Monterey Park, en Californie, devient la première ville US à voter une interdiction définitive des centres de données.
Le 4 juin, les habitants ont approuvé à 86% la mesure No Data Centers, invoquant la consommation massive d’électricité (jusqu’à 50 MW pour le projet en question), la qualité de l’air, l’usage d’eau, le bruit des générateurs diesel et la hausse des tarifs publics.
Ce vote met fin à un projet de 23 000 m² dédié à l’IA, sur 6,4 hectares, à moins de 150 mètres des habitations. Après un moratoire, le conseil municipal a opté pour une interdiction irréversible sans nouveau référendum populaire.
Au niveau national : 69 collectivités ont bloqué des projets et quatre ont imposé des restrictions permanentes.

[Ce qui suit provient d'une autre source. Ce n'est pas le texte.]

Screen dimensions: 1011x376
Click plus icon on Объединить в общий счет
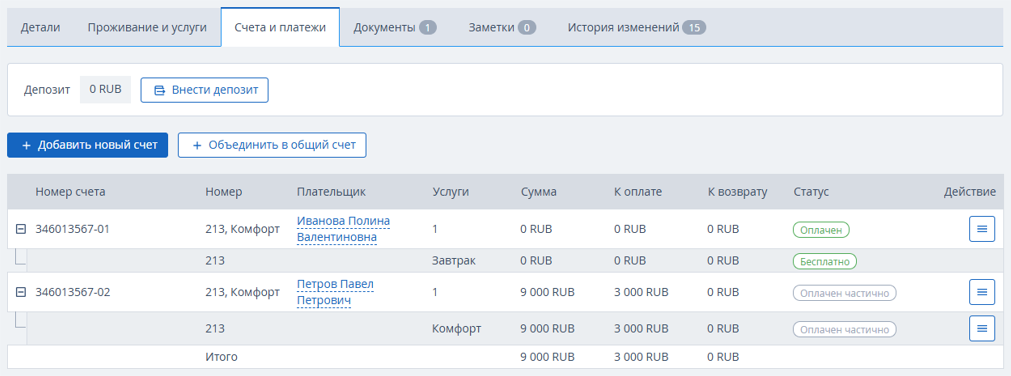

Experts et habitants dénoncent les avantages fiscaux excessifs accordés aux géants du numérique et les emplois limités créés. « Si un conseil adopte une ordonnance, un futur conseil peut l’annuler », rappelle la maire Elizabeth Yang. Pour David Spence, professeur à l’université du Texas, « partout, les gens se mobilisent contre les centres de données ». Ihab Osman y voit « un coup de semonce pour le marché ». Monterey Park marque ainsi un précédent dans la résistance locale à l’expansion de l’IA.